**AUFGABEN UND ÜBUNGEN**
1. Nenne bitte alle Personen, die im Interviewauszug namentlich vorkommen.
2. Wiederhole aus dem Interviewauszug wörtlich den Abschnitt, der mit „Ja, linkisch. Bei“ beginnt und bis „eine öffentliche Sphäre?“ reicht.
3. Fasse den Interviewauszug in zwei Sätzen zusammen.

**AUSWAHL**
###

Svetlana Alpers: Schon das Vokabular des Korea-Bildes ist nicht überzeugend.

19. Jahrhundert, nicht?

Ja, linkisch. Bei „Guernica“ entstammen etliche Bildelemente aus solchen Bildern, die sich mit der persönlichen Krise mit Marie-Thérèse Walter befassen. Es geht um das Ende einer Liebesaffäre. Die menschliche Krise in „Guernica“ hat mit der Verstümmelung menschlicher Gefühle zu tun.

Handelt es sich um die Projektion einer privaten Regung auf eine öffentliche Sphäre?

Nein! Diese beiden Seiten sind voneinander gar nicht zu lösen. Es gibt alle möglichen Aspekte menschlicher Freuden und Probleme, wenn man den Zustand menschlichen Daseins betrachtet, woran Picasso bei diesem Thema arbeitet. Der Künstler und sein Modell, der Mann und die Frau, die miteinander schlafen...

###

**DATENSATZAUSZÜGE**

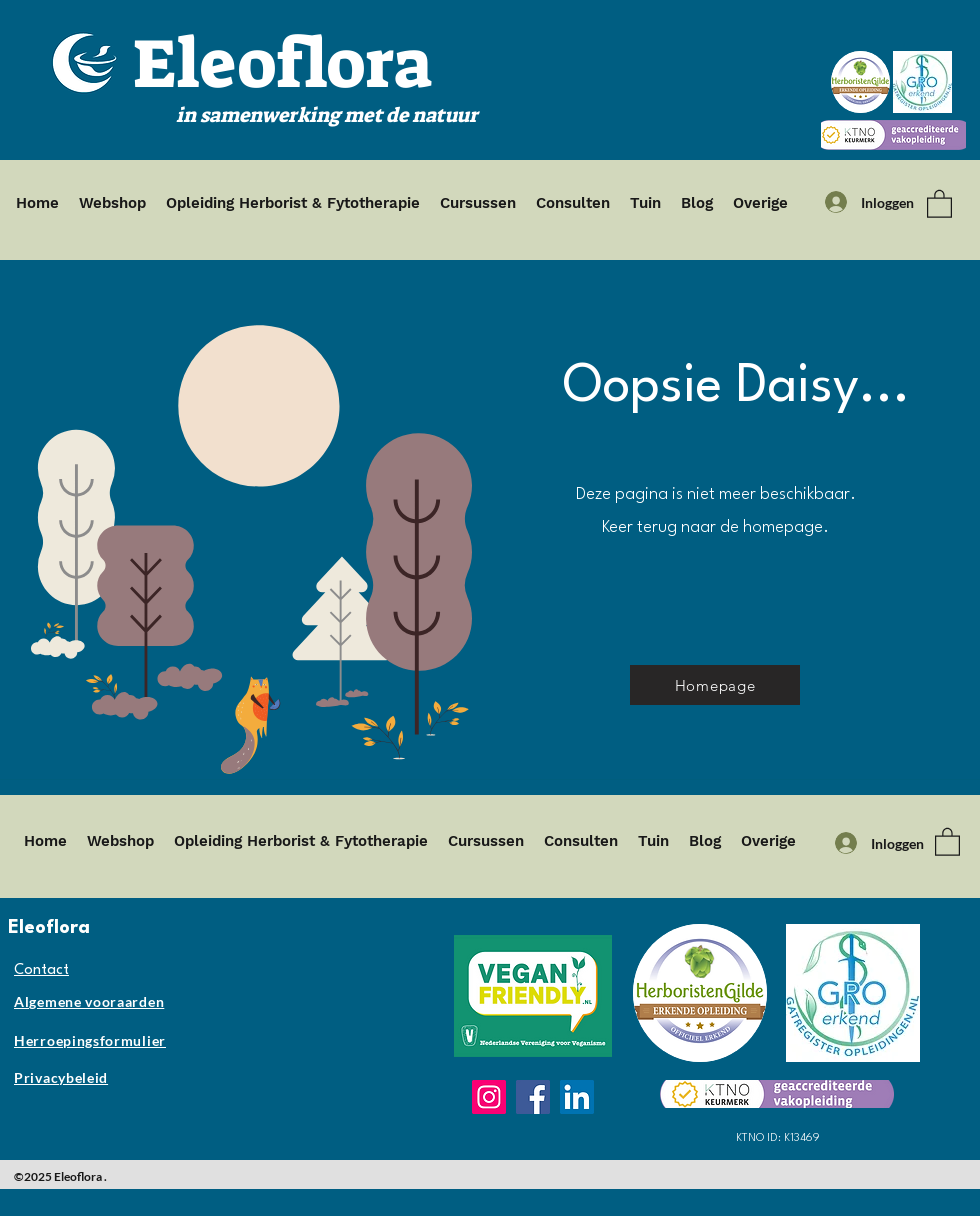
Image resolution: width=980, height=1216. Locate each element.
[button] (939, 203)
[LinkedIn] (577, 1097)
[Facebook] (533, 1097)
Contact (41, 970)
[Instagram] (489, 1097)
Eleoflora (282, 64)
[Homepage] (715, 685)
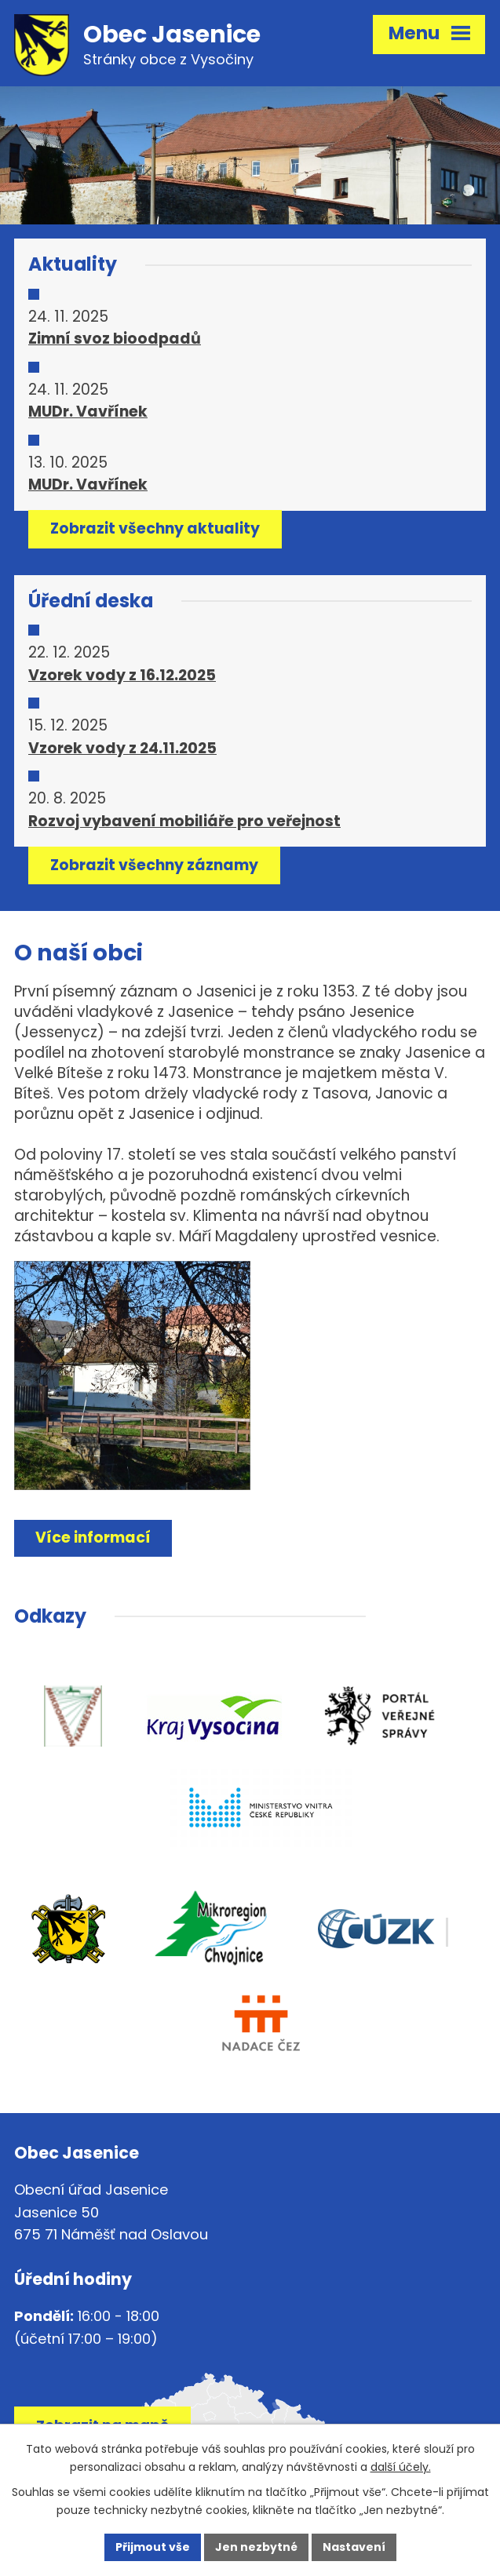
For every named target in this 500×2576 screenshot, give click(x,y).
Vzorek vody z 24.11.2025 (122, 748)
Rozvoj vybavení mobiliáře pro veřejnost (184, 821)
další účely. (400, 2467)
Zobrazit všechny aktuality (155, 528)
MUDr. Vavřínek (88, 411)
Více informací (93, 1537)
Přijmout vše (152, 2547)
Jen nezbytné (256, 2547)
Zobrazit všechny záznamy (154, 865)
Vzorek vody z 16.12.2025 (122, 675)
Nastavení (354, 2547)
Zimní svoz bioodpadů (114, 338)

###

**ANTWORTEN**
1. Svetlana Alpers, Marie-Thérèse Walter, Picasso

2.
Ja, linkisch. Bei „Guernica“ entstammen etliche Bildelemente aus solchen Bildern, die sich mit der persönlichen Krise mit Marie-Thérèse Walter befassen. Es geht um das Ende einer Liebesaffäre. Die menschliche Krise in „Guernica“ hat mit der Verstümmelung menschlicher Gefühle zu tun.

Handelt es sich um die Projektion einer privaten Regung auf eine öffentliche Sphäre?

3. Svetlana Alpers hält schon das Vokabular des Korea-Bildes für nicht überzeugend und erklärt, dass etliche Bildelemente in „Guernica“ aus Bildern stammen, die sich mit der persönlichen Krise mit Marie-Thérèse Walter und dem Ende einer Liebesaffäre befassen. Die menschliche Krise in „Guernica“ hat für sie mit der Verstümmelung menschlicher Gefühle zu tun, und die private und die öffentliche Seite sind ihrer Ansicht nach gar nicht voneinander zu lösen.